YOU were a grad student at Tulane???
They never taught you that"I",a first person pronoun,should be capitalized?
For shame!
Just for the record,I lived on General Taylor at Magazine in 1976-77.
Good one!
Oops,broke my promise not to clown good ol'stande.I just couldn't believe he got into Tulane University Grad School!
Maybe there was an affirmative action program there for deluded souls of lost causes.
So says the Kansas correspondent of the New York Times. No doubt you feel that it was his duty to publish what people might have been whispering about the coming attack.
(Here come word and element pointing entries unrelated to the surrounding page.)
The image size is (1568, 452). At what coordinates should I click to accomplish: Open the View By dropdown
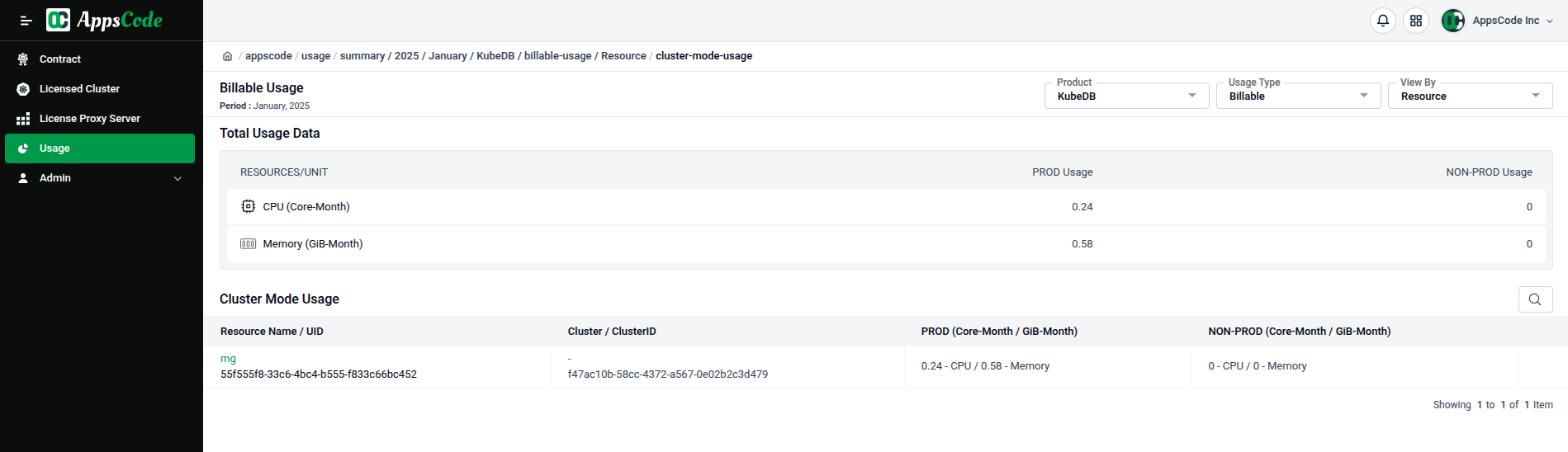coord(1470,96)
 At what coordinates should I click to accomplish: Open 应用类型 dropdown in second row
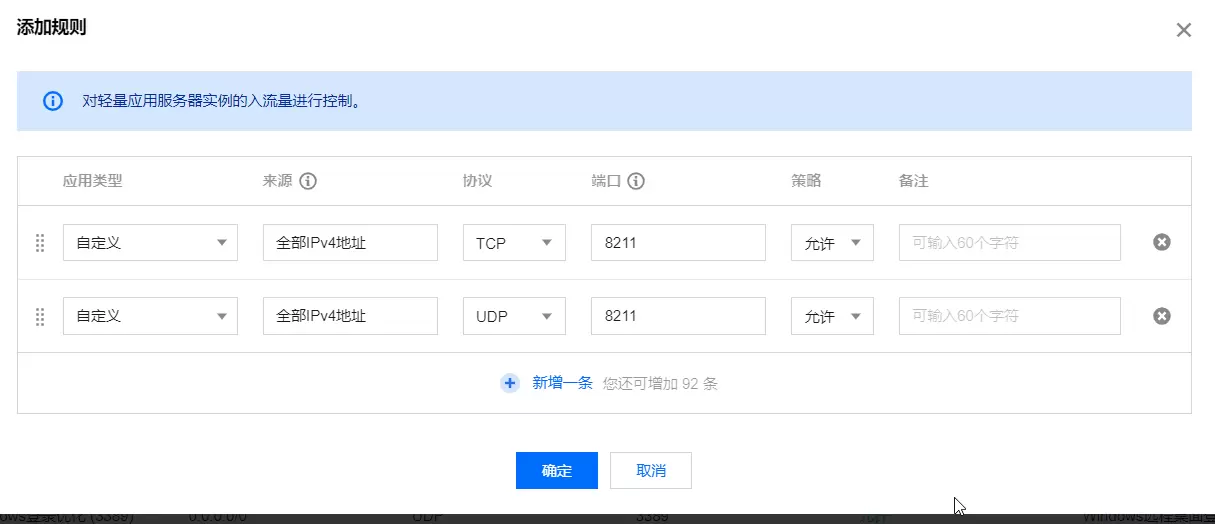pyautogui.click(x=150, y=316)
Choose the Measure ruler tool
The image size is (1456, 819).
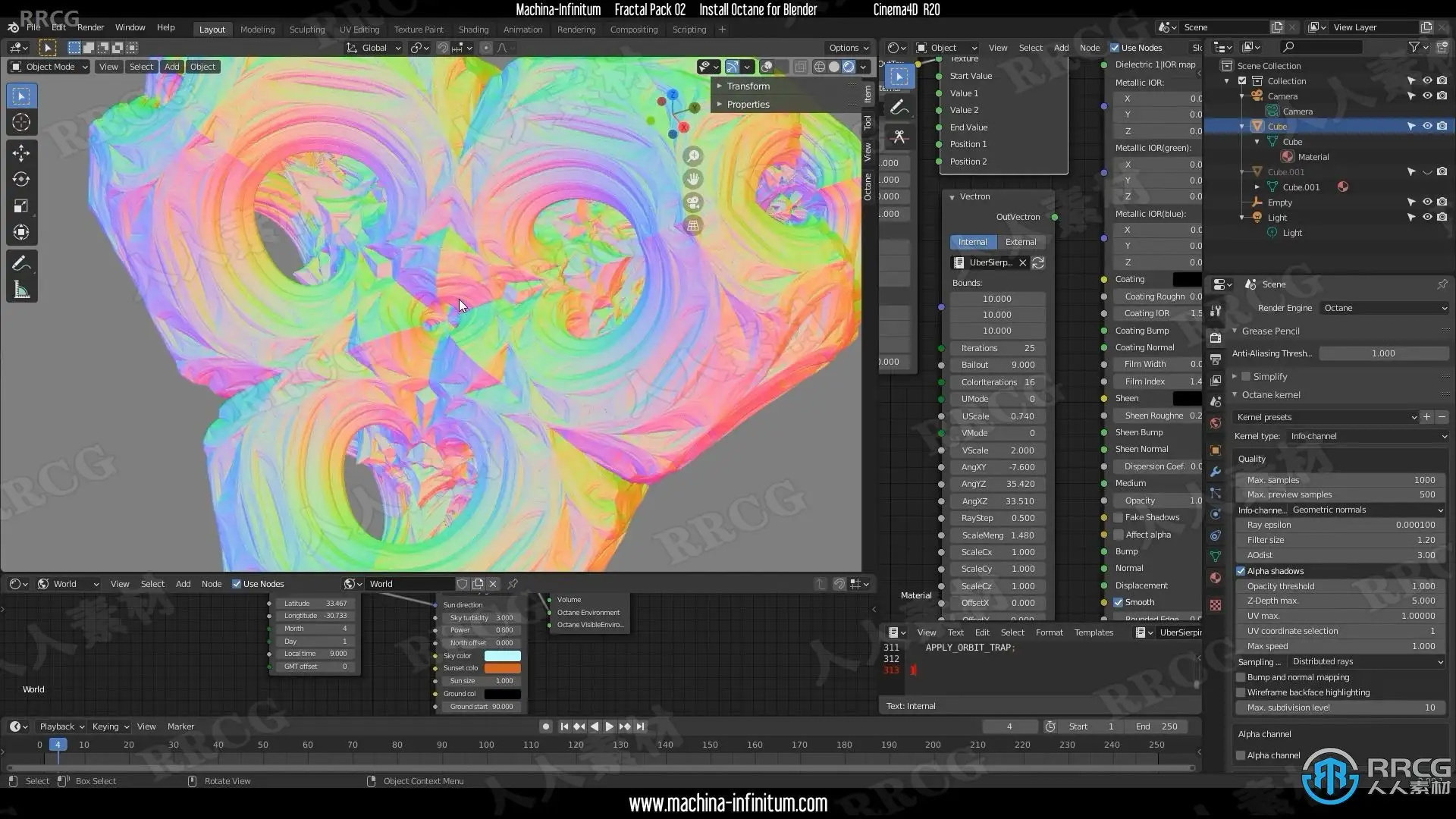coord(21,290)
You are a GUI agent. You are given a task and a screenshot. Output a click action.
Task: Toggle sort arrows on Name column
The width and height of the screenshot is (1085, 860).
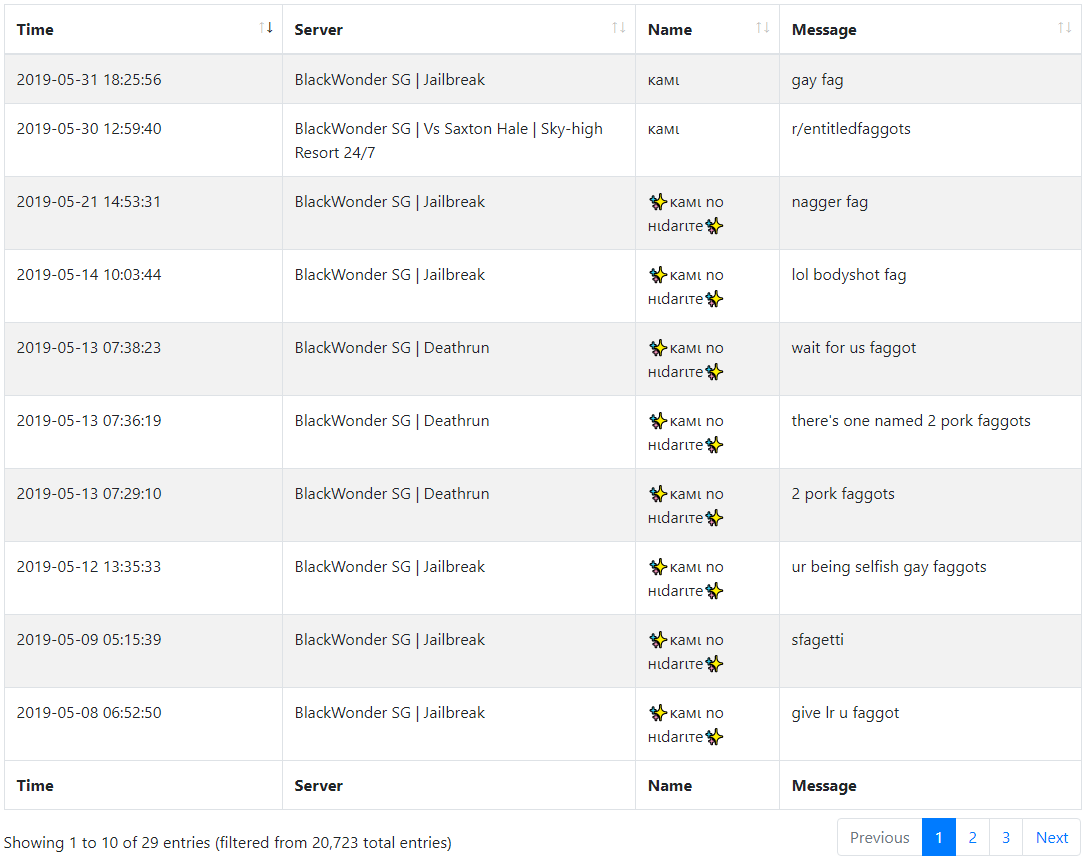763,28
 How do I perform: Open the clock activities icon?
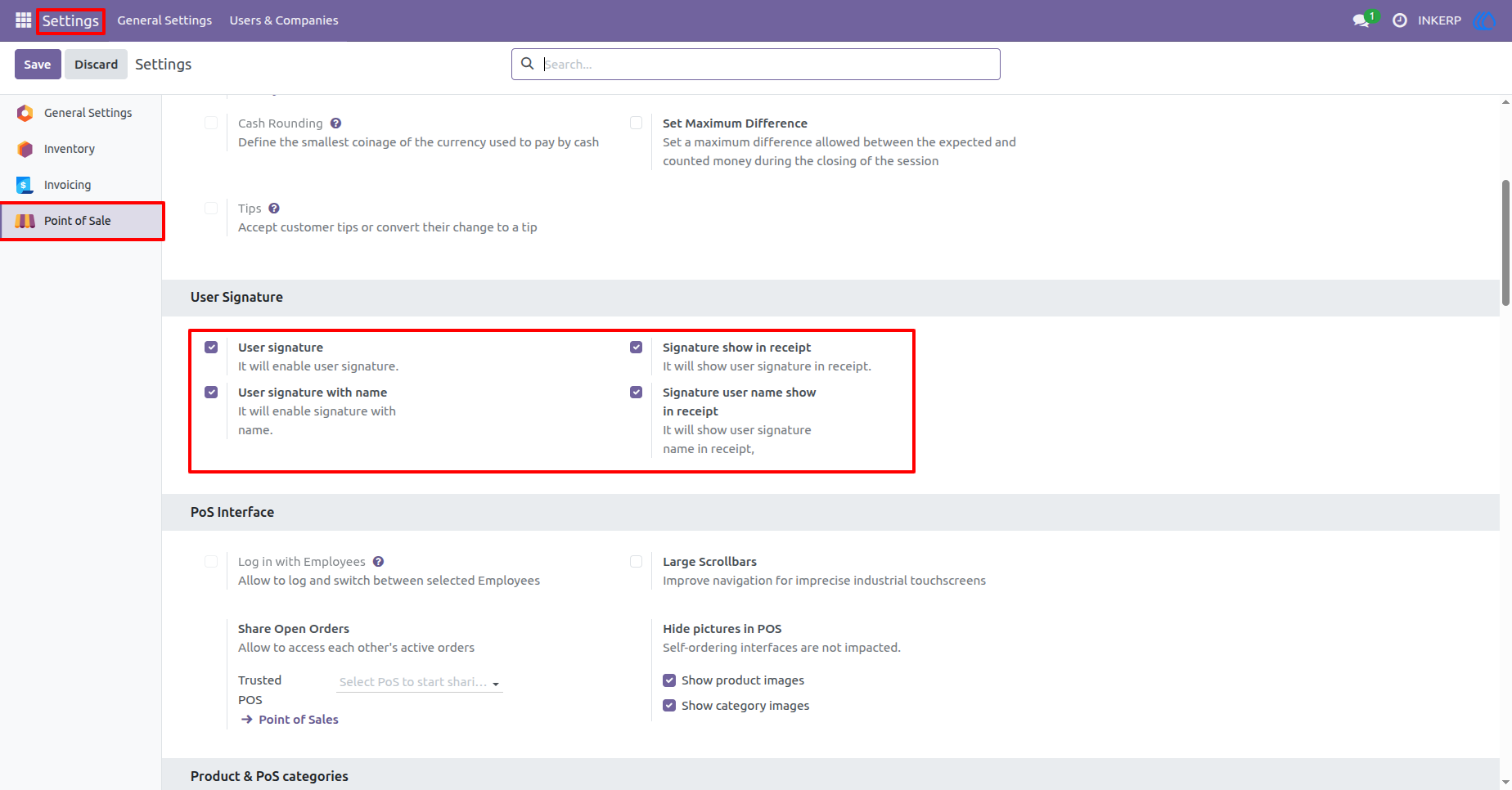pos(1400,20)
Here is what you said some time ago in defense of Northern arrests of newspaper editorial writers and publishers:
But what you forget to mention, rusty, is that the men were not arrested because of their newspaper policy. They were arrested because they corresponded with and offered aid to the Davis regime.
Which you never proved.
Publishing what people were saying about when an attack would happen was not helping the enemy? Putting such information in a newspaper would insure it getting to the enemy. Dumb move on his part.
Wow!!! You came up with two elections in the last 50 years! ... and you still cannot address the more recent elections. You should have been with me at Gettysburg on July 3rd where you could have seen all the Kerry/Edwards bumper stickers on Cemetary Ridge and all the Bush/Cheney bumper stickers on Seminary Ridge. It was remarkable and undeniable.